Vernakalant in the Management of Atrial Fibrillation

Judy WM Cheng, PharmD MPH FCCP BCPS

Professor of Pharmacy Practice, Massachusetts College of Pharmacy and Health Sciences; Clinical Pharmacist, Brigham and Women's Hospital, Boston, MA

Reprints: Dr. Cheng, Massachusetts College of Pharmacy and Health Sciences, 179 Longwood Ave., Boston, MA 02115, fax 617/732-2244, judy.cheng{at}mcphs.edu

OBJECTIVE: To review the pharmacology and clinical evidence of the use of vernakalant in the management of atrial fibrillation (AF).

DATA SOURCES: Peer-reviewed articles published in the English language were identified from MEDLINE and Current Contents databases (both 1966-March 5, 2008) using the search terms RSD 1235 and vernakalant. Citations from available articles and recent meeting abstracts were reviewed for additional references. During the preparation of this article, vernakalant was being reviewed by the Food and Drug Administration (FDA). Therefore, information posted on the FDA Web site was also evaluated.
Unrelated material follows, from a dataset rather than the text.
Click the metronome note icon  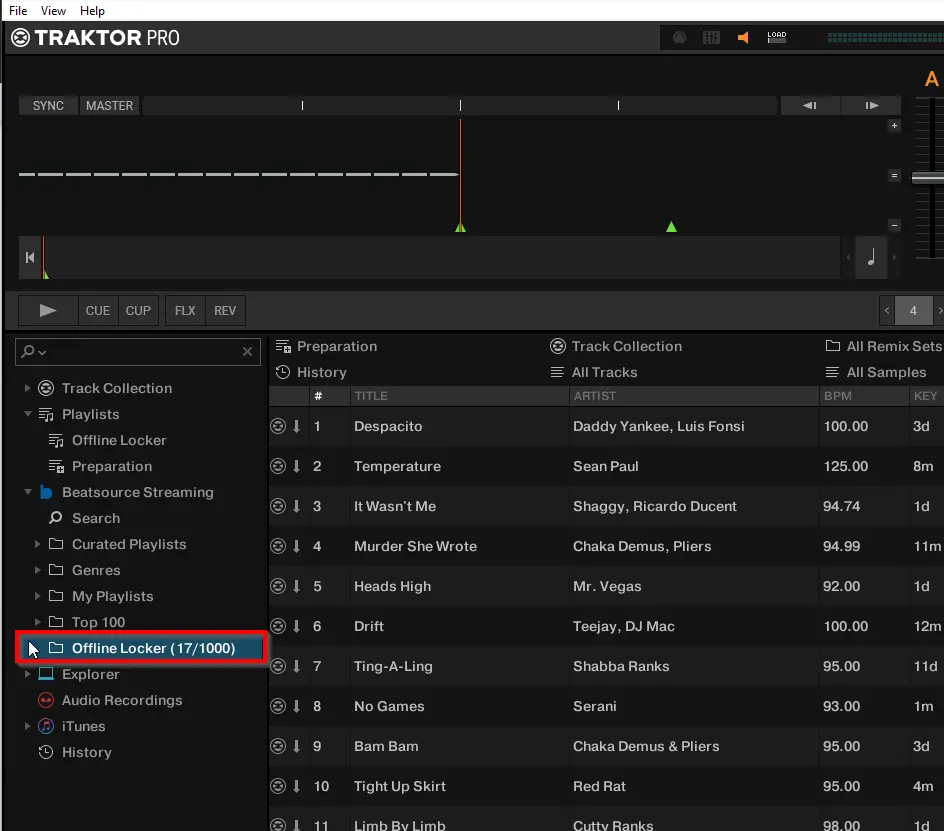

STUDY SELECTION AND DATA EXTRACTION: Phase 2 and Phase 3 clinical studies of both intravenous and oral vernakalant were reviewed. The design and results of the studies were critically evaluated.

DATA SYNTHESIS: Vernakalant is a sodium and ultra-rapid potassium channel blocker with atrial selective effects. In 2 clinical studies evaluating use of intravenous vernakalant in cardioversion of patients with recent-onset AF, vernakalant improved the chance of restoration of normal sinus rhythm (combined results 51% vs 3.8% with placebo; p < 0.001). In postoperative AF, intravenous vernakalant also improved the chance of restoration of normal sinus rhythm (45% vs 15% with placebo; p = 0.0002). Early Phase 2 studies demonstrated that oral vernakalant 300 mg or 600 mg twice daily successfully maintained sinus rhythm compared with placebo. No proarrhythmias relating to vernakalant have been reported to date. Common adverse effects include dysgeusia, sneezing, and paresthesia.
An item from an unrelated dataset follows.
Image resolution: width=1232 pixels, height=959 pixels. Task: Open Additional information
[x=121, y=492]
CONCLUSIONS: Vernakalant is a new atrial-selective antiarrhythmic agent. Phase 3 clinical trials of the intravenous formulation and early Phase 2 studies of the oral formulation demonstrated vernakalant to be efficacious and safe in converting recent-onset AF to sinus rhythm. Further studies are needed to explore the efficacy and safety of vernakalant use in patients with severe heart failure and AF, as well as its relative efficacy and safety compared with other antiarrhythmic agents, especially with long-term use.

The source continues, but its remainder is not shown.